Finding the length of the longest substring without repeating characters is a classic computer science problem. It tests your understanding of string manipulation, data structures, and algorithm optimization. This post will look at many Python solutions, ranging from straightforward brute force to more efficient approaches using sliding windows.

Understanding the Problem

The goal is simple: given a string, find the length of the longest substring that contains no repeating characters. For example:

  • Input: “abcabcbb”

  • Output: 3 (The longest substring without repeating characters is “abc”)

  • Input: “bbbbb”

  • Output: 1 (The longest substring without repeating characters is “b”)

  • Input: “pwwkew”

  • Output: 3 (The longest substring without repeating characters is “wke”)

Brute Force Approach

A naive approach involves checking every possible substring. This is computationally expensive, especially for long strings.
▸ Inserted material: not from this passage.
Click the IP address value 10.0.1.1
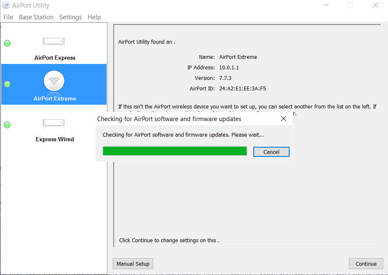Screen dimensions: 388x275 [229, 67]
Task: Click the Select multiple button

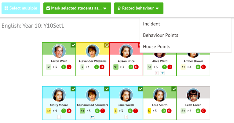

The time complexity is O(n³), where n is the length of the string.

def longest_substring_brute_force(s):
    n = len(s)
    max_length = 0
    for i in range(n):
        for j in range(i, n):
            substring = s[i:j+1]
            if len(substring) == len(set(substring)):  # Check for unique characters
                max_length = max(max_length, len(substring))
    return max_length

print(longest_substring_brute_force("abcabcbb"))  # Output: 3
print(longest_substring_brute_force("bbbbb"))  # Output: 1
print(longest_substring_brute_force("pwwkew"))  # Output: 3

Sliding Window Approach

A much more efficient solution utilizes the sliding window technique. This reduces the time complexity to O(n).

def longest_substring_sliding_window(s):
    n = len(s)
    max_length = 0
    start = 0
    char_index_map = {}  # Dictionary to store character indices

    for end in range(n):
        if s[end] in char_index_map and start <= char_index_map[s[end]]:
            start = char_index_map[s[end]] + 1
        else:
            max_length = max(max_length, end - start + 1)
        char_index_map[s[end]] = end

    return max_length

print(longest_substring_sliding_window("abcabcbb"))  # Output: 3
print(longest_substring_sliding_window("bbbbb"))  # Output: 1
print(longest_substring_sliding_window("pwwkew"))  # Output: 3

The sliding window approach maintains a window within the string. It expands the window as long as it encounters unique characters. If a repeating character is found, the window’s start is moved to the right of the previous occurrence of that character. This ensures that the window always contains a substring without repeating characters.

Optimizations and Considerations

While the sliding window approach is faster, further optimizations are possible depending on the specific requirements and constraints of the application. For extremely large strings, consider using more advanced data structures or parallel processing techniques. The choice of the best approach will depend on factors like the size of the input string and performance requirements.